_Trecho_
--------------------
IV. A INSTITUIÇÃO DA REPÚBLICA ÓTIMA, QUANTO AOS CIDADÃOS


1. A felicidade do homem.

Depois que o Filósofo investigou as coisas que devem ser supostas para a instituição da república ótima por parte do fim e da matéria da própria cidade, passa agora a declarar a partir de que homens deve ser instituída a cidade ótima. Como, porém, o cidadão se define pela cidade e a cidade ótima é determinada pelo fim ótimo, deveremos considerar algumas suposições necessárias para a abordagem do assunto que nos interessa.

Deve-se supor, primeiro, que assim como no Universo encontra-se um duplo bem, isto é, o bem separado e o bem da ordem, e o bem separado é maior do que o bem da ordem, conforme foi determinado por Aristóteles no décimo segundo livro da Metafísica, e o bem perfeito é agregado destes [dois] bens, assim também no homem, que é dito um pequeno universo, encontra-se de um certo modo um duplo bem, que são o bem do fim e o bem da ordem, nos quais o bem da ordem das coisas que se ordenam a um determinado fim é determinado pelo próprio fim, e o bem perfeito do homem é agregado destes dois bens.

Supostas estas coisas, o Filósofo diz que já que há duas coisas pelas quais ocorre que os homens sejam bons, das quais uma é o fim reto da operação e a intenção dele do mesmo, e o outro é a descoberta das ações e dos instrumentos que se ordenam a tal fim, o ótimo [para cada homem] consiste no seu fim ótimo e na ordenação das demais coisas para o mesmo.
--------------------
_Registros brutos_
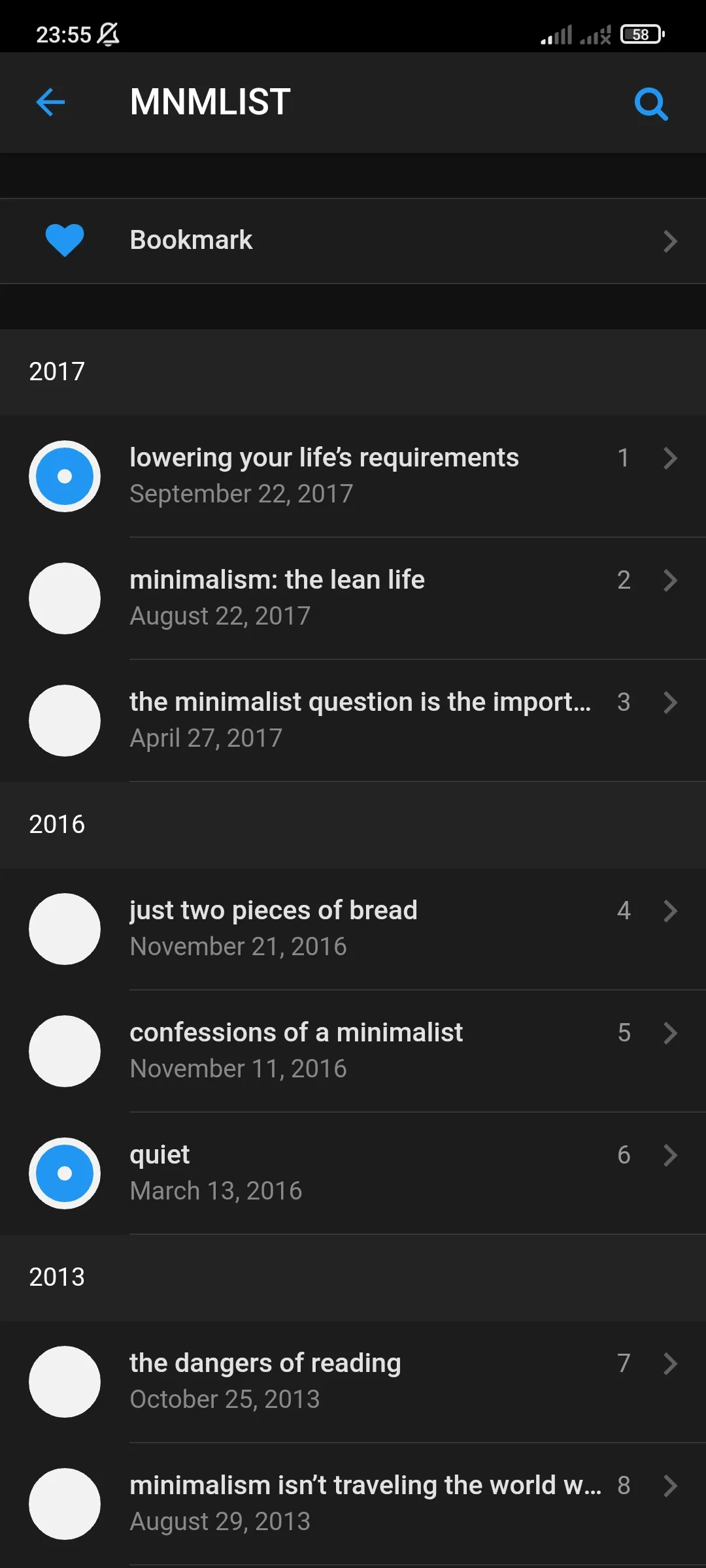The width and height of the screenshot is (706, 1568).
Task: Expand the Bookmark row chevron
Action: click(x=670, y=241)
--------------------
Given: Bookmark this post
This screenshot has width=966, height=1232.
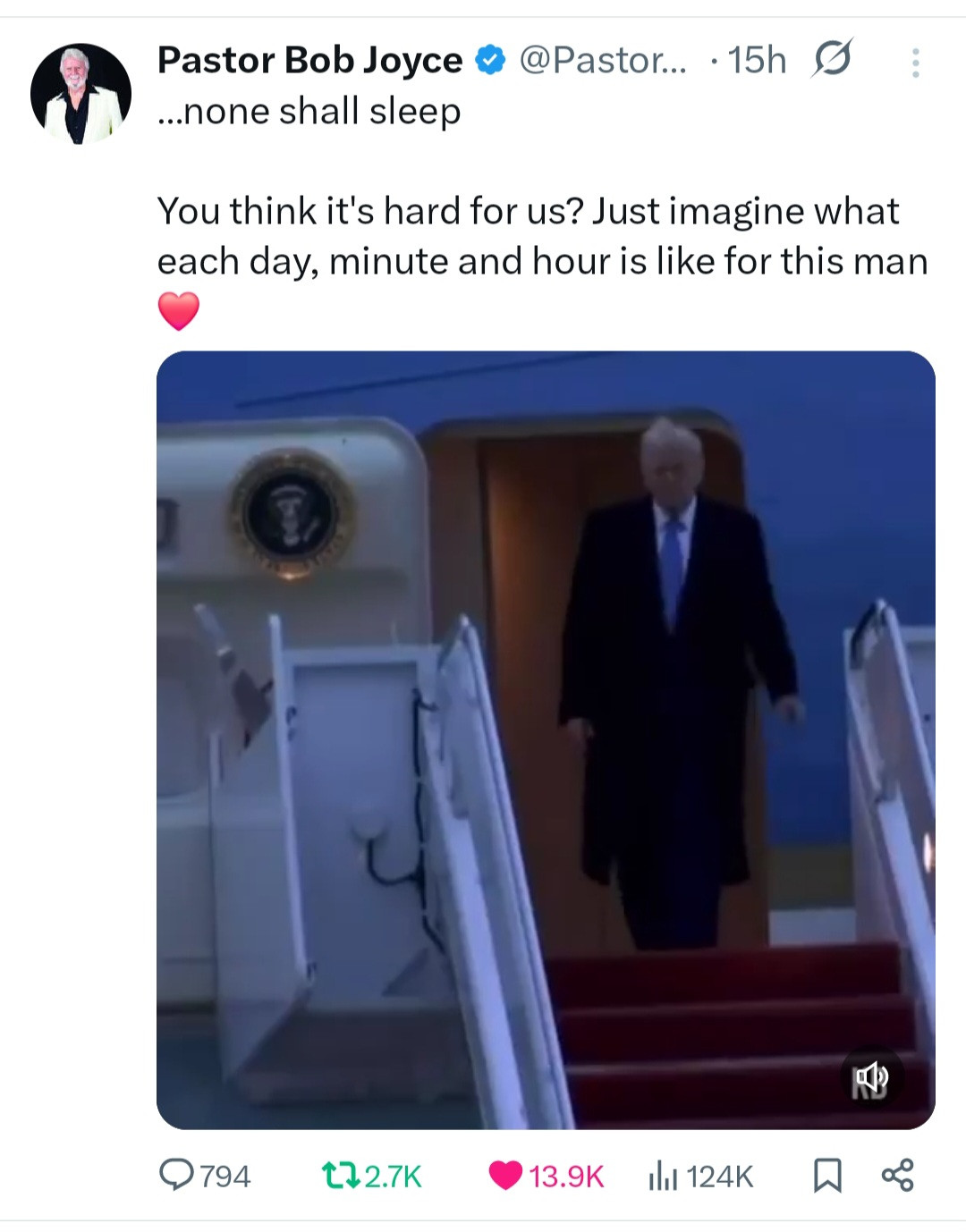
--------------------
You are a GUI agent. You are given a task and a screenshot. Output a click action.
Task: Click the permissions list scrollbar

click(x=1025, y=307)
--------------------
_Tarefa proposta 1_
Reproduza como lista numerada as linhas dos registros que vão da que contém "The width and" até a que contém "Action: click(x=670, y=241)", ambas incluídas, sem as linhas em branco e deixando as imagens de fora.
_Tarefa proposta 2_
Escreva a continuação do trecho sobre a instituição da república ótima, a partir do ponto em que ele termina.
O trecho e os registros não têm nenhuma relação entre si.

_Resposta 1_
1. The width and height of the screenshot is (706, 1568).
2. Task: Expand the Bookmark row chevron
3. Action: click(x=670, y=241)

_Resposta 2_
Ocorre algumas vezes que estas coisas se harmonizem ou destoem entre si. Destoam porque às vezes o homem coloca diante de si um fim bom e permanece na sua intenção reta para com o mesmo, pecando, porém, na ação das coisas que se ordenam àquele fim, ou na sua própria ordem. Outras vezes as coisas que se ordenam ao fim subsistem todas e retamente ordenadas, mas o fim colocado e pretendido é mau. [Ambas estas coisas] podem harmonizar-se entre si quando o homem peca em ambas, tanto no fim como nas coisas que se ordenam ao mesmo, ou quando toma ambas retamente, colocando- se um fim reto e pretendendo alcançá-lo, e também ordenando retamente as coisas que são para este fim.

Não todos os homens se encontram do mesmo modo em relação ao seu ótimo ou felicidade. É manifesto por si mesmo que todos os homens naturalmente apetecem viver bem. Todos, de fato, apetecem naturalmente a sua perfeição. Mas não há em todos os homens uma igual habilidade para alcançá-la. Alguns são tão depravados pelo costume, ou por algum outro motivo, que embora se inclinem por natureza à felicidade e ao bem viver, todavia não buscam estas coisas por um caminho ou um modo reto. Deste modo, que alguém não alcance a felicidade pode ocorrer ou porque não colocam retamente o que seja a felicidade, ou porque não buscam retamente as coisas que se ordenam a mesma, ou por ambos estes motivos.

Já que o propósito de nossa intenção é considerar qual é a república ótima, e a república ótima é aquela segundo a qual a cidade governa e vive otimamente, e que cidade governa e vive otimamente quando alcança a felicidade ótima, por isso importa que nós pré consideremos aquilo pelo qual esta se determina. Ora, a cidade ou república ótima é determinada pela felicidade, conforme acaba de ser exposto.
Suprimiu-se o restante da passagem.